Excerpted records:
--------------------

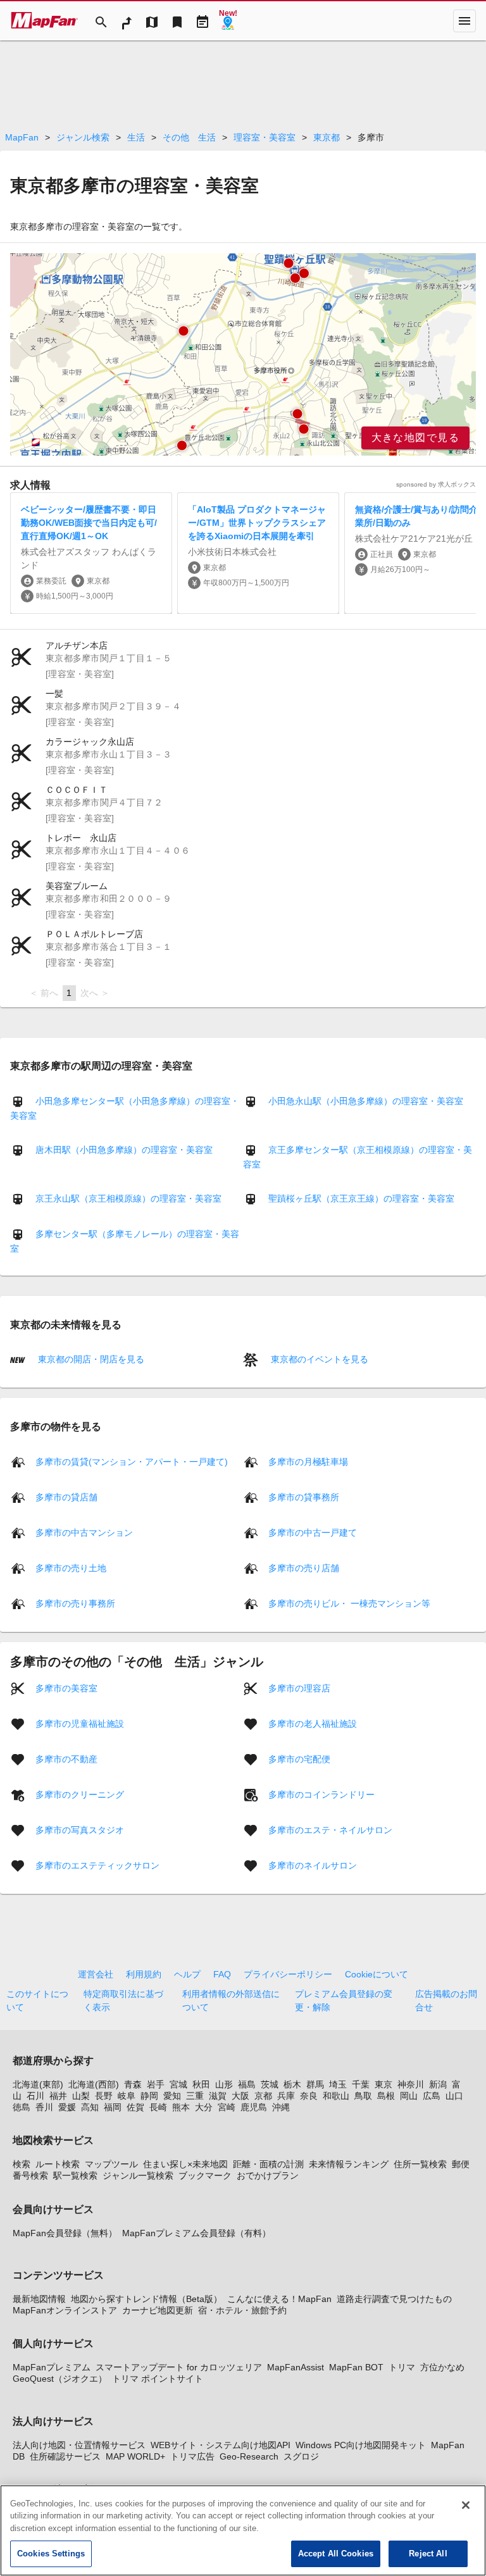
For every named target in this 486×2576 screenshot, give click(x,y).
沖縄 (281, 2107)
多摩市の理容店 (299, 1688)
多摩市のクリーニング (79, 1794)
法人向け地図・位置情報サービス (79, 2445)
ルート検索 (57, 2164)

--------------------

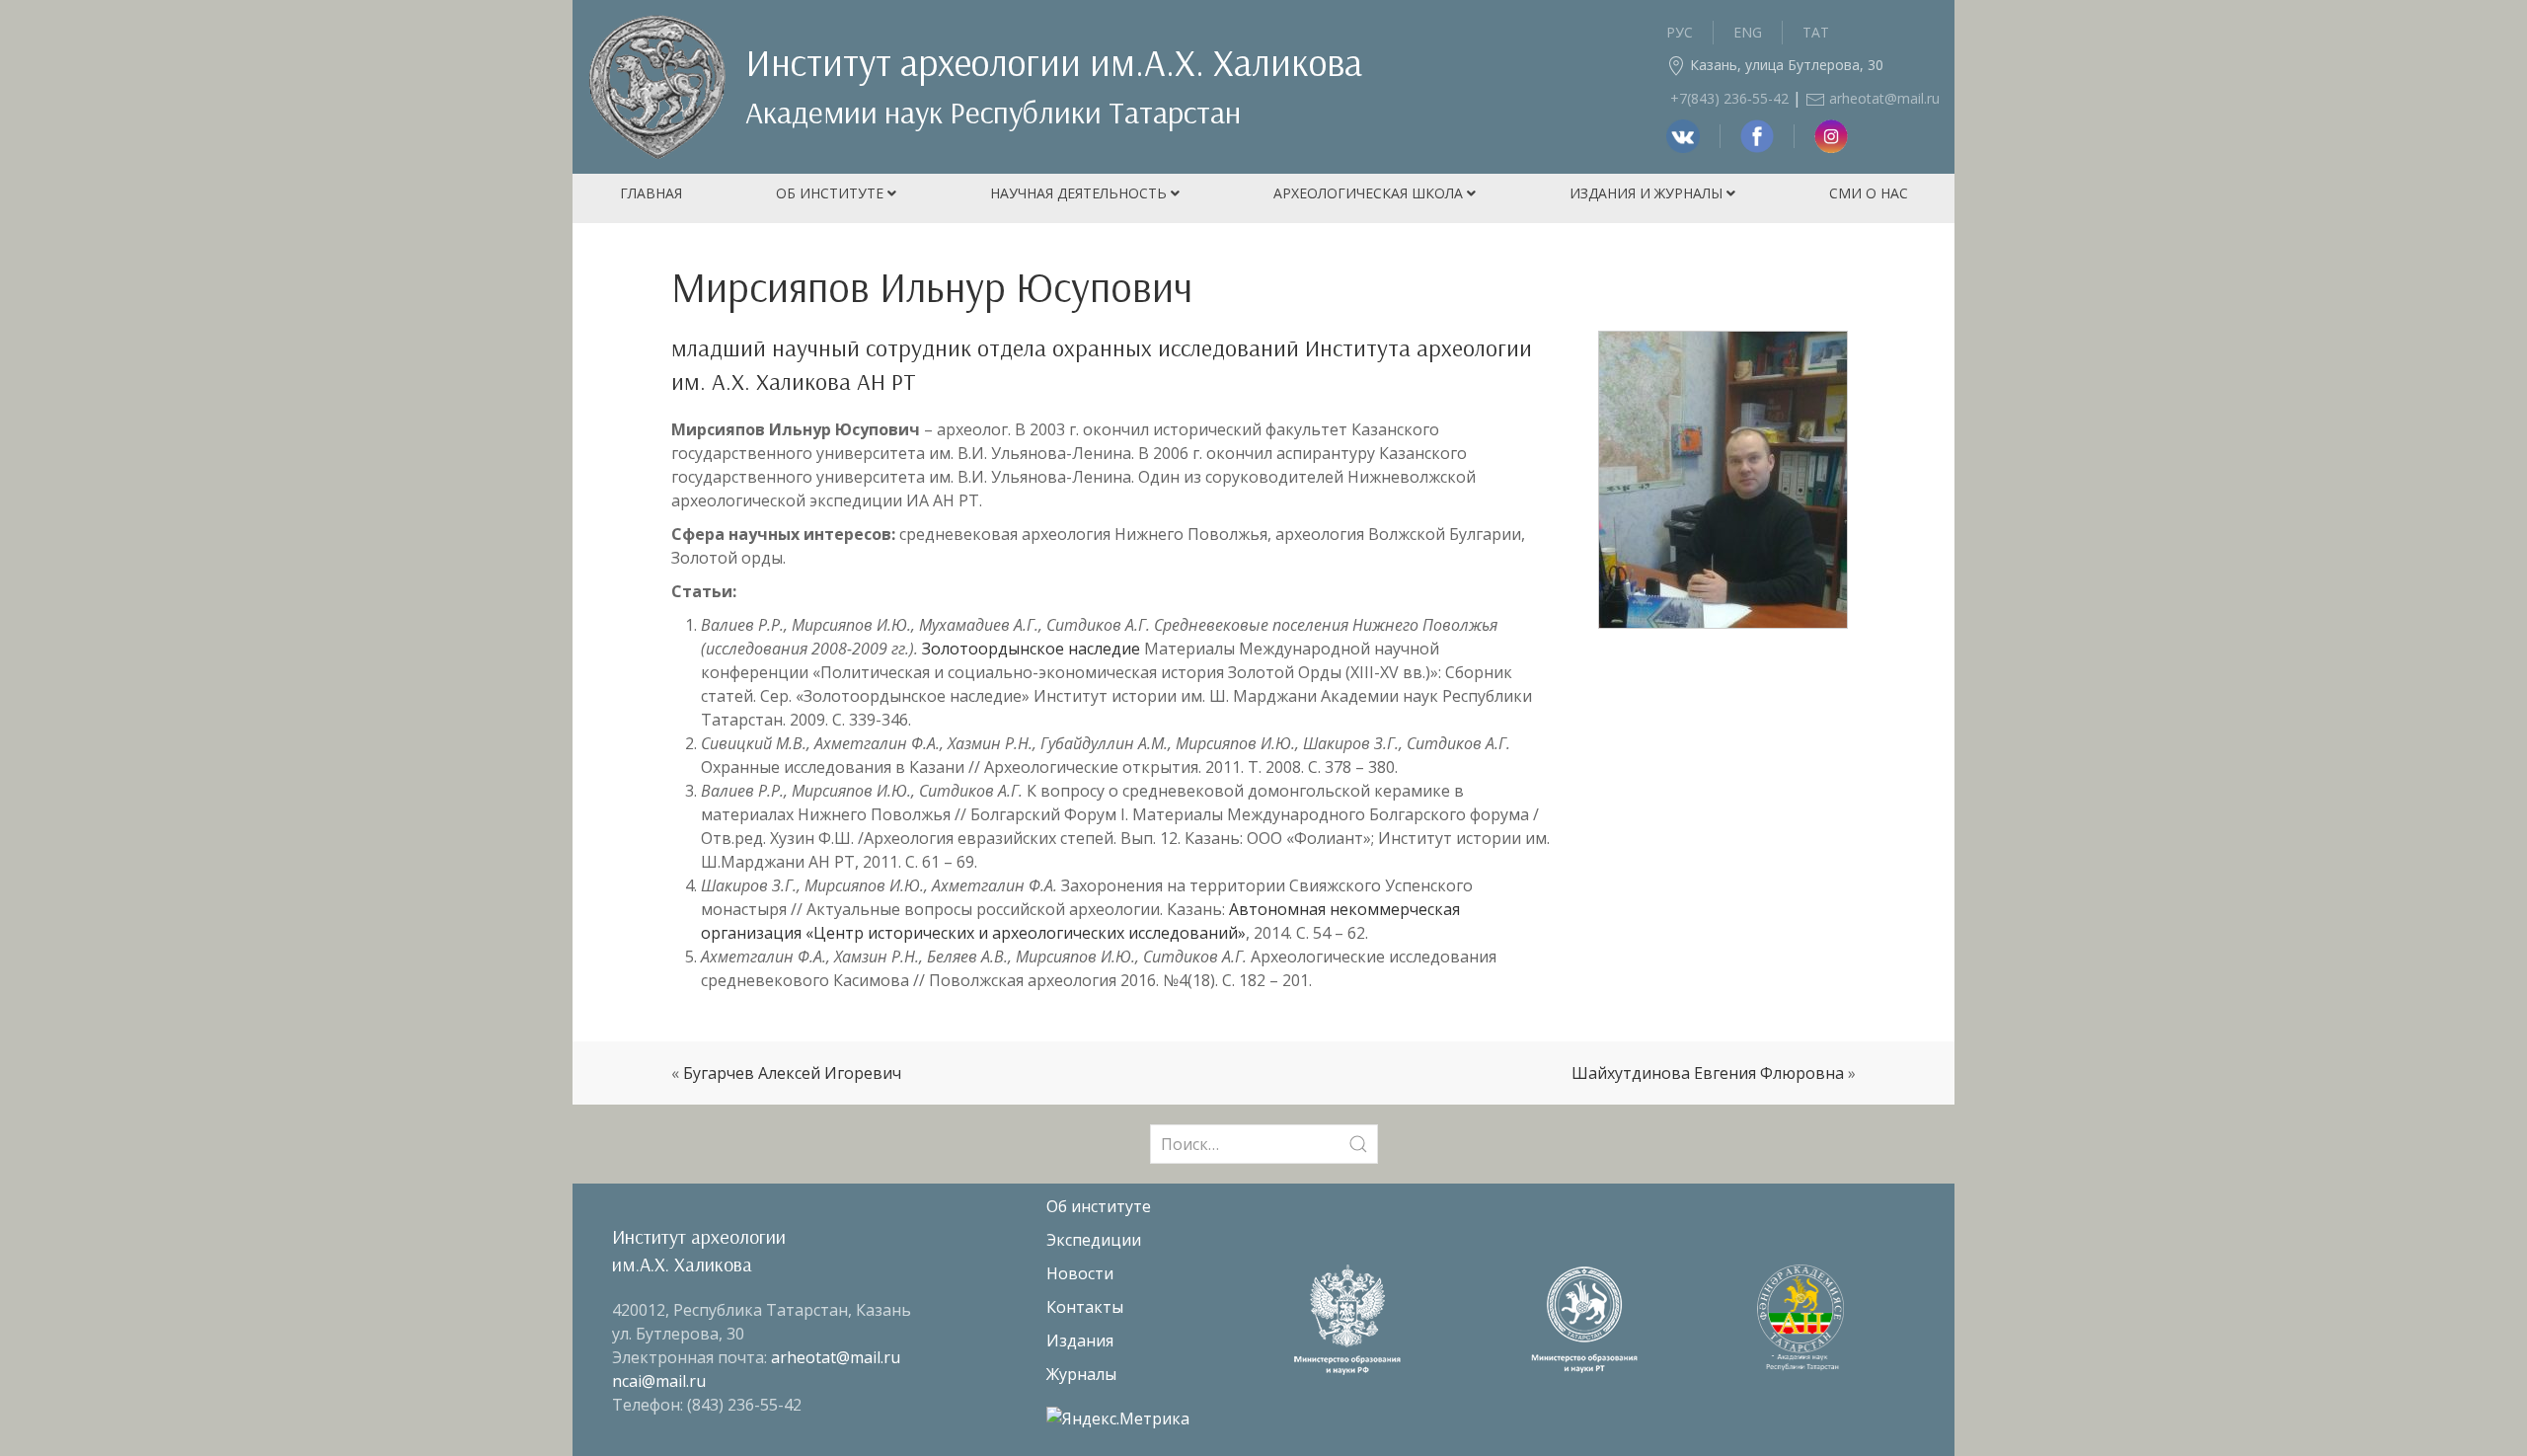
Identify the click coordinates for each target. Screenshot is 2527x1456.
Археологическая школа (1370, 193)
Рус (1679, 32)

--------------------

Only lines that contain the string "target" count; pick each one out of the records and copy it.

For every named target in this 486×2576 screenshot, give click(x,y).
Identify the click coordinates for each target. Screenshot is 2527x1456.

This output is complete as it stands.